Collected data

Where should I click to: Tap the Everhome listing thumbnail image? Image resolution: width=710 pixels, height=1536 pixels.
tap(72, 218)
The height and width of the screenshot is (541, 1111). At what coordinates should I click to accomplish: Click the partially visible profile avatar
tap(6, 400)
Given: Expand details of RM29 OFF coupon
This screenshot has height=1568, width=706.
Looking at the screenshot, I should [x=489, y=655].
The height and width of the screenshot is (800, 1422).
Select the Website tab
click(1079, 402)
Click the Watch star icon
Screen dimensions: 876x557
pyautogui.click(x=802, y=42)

§ **Work required**
Beginning with the top line of the data above, output every line exactly until the one that contains "Given: Expand details of RM29 OFF coupon", and include that one too.

§ **Written answer**
Where should I click to: Tap the Everhome listing thumbnail image? Image resolution: width=710 pixels, height=1536 pixels.
tap(72, 218)
The height and width of the screenshot is (541, 1111). At what coordinates should I click to accomplish: Click the partially visible profile avatar
tap(6, 400)
Given: Expand details of RM29 OFF coupon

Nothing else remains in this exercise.